### Source data
#####

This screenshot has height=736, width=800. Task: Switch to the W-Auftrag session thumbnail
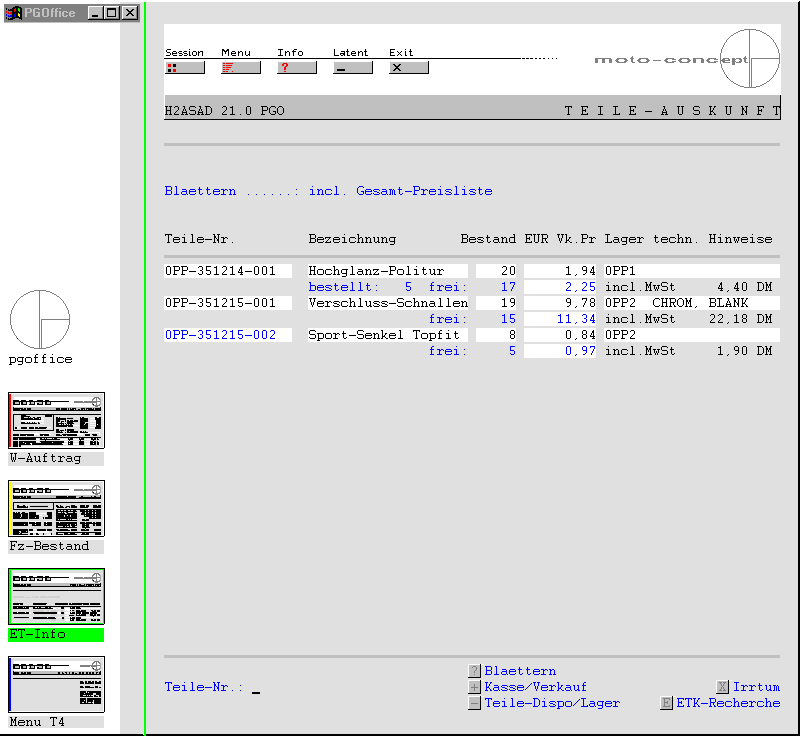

#####

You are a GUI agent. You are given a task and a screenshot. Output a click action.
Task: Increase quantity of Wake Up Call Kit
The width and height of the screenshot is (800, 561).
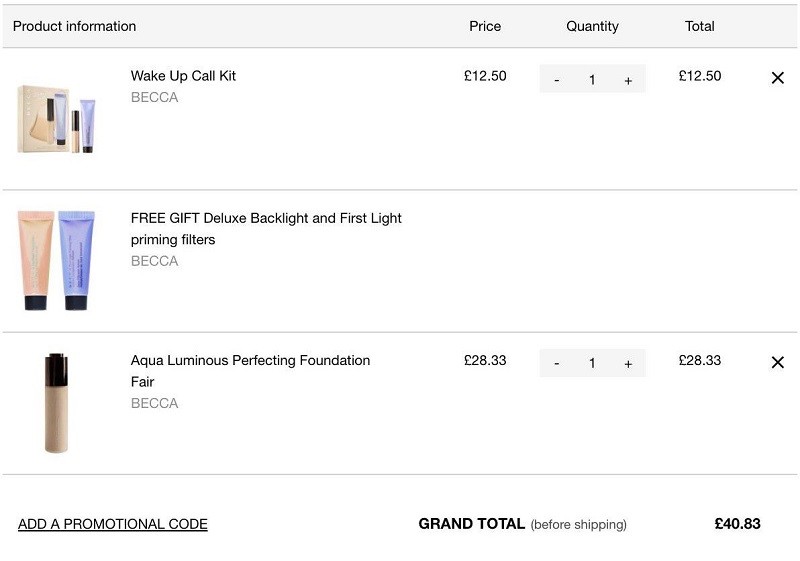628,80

#####

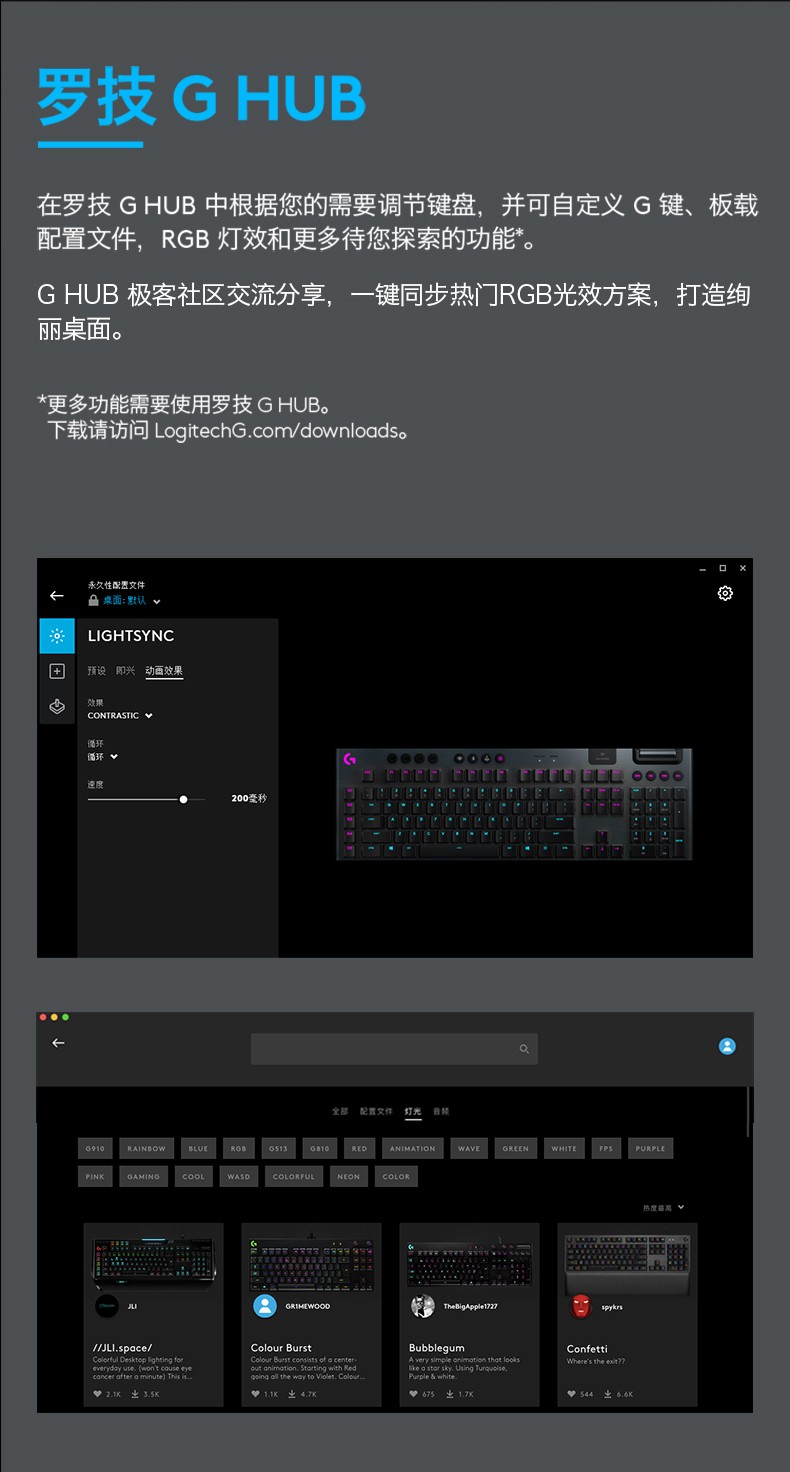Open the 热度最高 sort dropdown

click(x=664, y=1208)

#####

### Exercise requirements
Locate every line in the material above that contains the word "width", and copy each one. Case counts.

### Exercise output
This screenshot has height=736, width=800. Task: Switch to the W-Auftrag session thumbnail
The width and height of the screenshot is (800, 561).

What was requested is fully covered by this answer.